ACU pays for the hardware, student (or their parents) select and pay for their monthly AT&T service plan.
Students, parents, and taxpayers pay for the hardware, student (or their parents) select and pay for their monthly AT&T service plan.
There, fixed it for ya!
I'm also glad to see my tax dollars hard at work buying kids iPhones, when I don't even have one.
One of our competitors trademarked the term "hypothesis". From now on, we will call them "boneheaded ideas".
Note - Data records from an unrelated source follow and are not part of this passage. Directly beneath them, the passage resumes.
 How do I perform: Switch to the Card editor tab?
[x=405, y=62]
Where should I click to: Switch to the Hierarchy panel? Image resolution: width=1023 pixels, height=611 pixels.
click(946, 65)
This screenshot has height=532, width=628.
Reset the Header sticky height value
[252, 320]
Hello. I am a friendly neighborhood Christian. The earth is round, it resolves around the sun, evolution is real, and the fundamentalist nonsense that they call "intelligent design" is, in fact, garbage, and not Science. Now will you let me get back to my SNMPv2c-walking performance testing investigation? I think my simulator is in a bogus state; it's a pity I don't have more transparency into it...
In the meantime, Atheists like you should not be allowed to attack Christians for being stupid until they acknowledge that:
there's more than one type of Christian faith, from hardcore Fundamentalist to Unitarian Universalist
the loud type you hear about aren't the most representative
many are happy to acknowledge Science and such
most of them are tolerant enough not to go off spouting garbage generalisations like this post
Or do you prefer to be gaudy with baud to God?
Maybe they can brand this thing as The GodiPod, hehehehe.
Parishners/donors might want to think about their charitable donations.... OTOH, Apple *could* just donate them... LOL!
Previously: "Linux... Toward the Sunrise..." Now: "Linux... Toward the-- No, now, part of Every Sunrise"
Blatant corporate sponsorship. No wonder these kids think that Apple invented the Internet and the GUI.
Coming up next: Student suspended for listening to MP3's. Administration cannot decide whether it was because it was a Samsung phone or because the music was not sold by iTunes and subject to their DRM.
- - - Non Caffeine Drink or Drink Error
So then I guess it really is the "Jesus Phone."
Get a free happy meal toy with each and every degree.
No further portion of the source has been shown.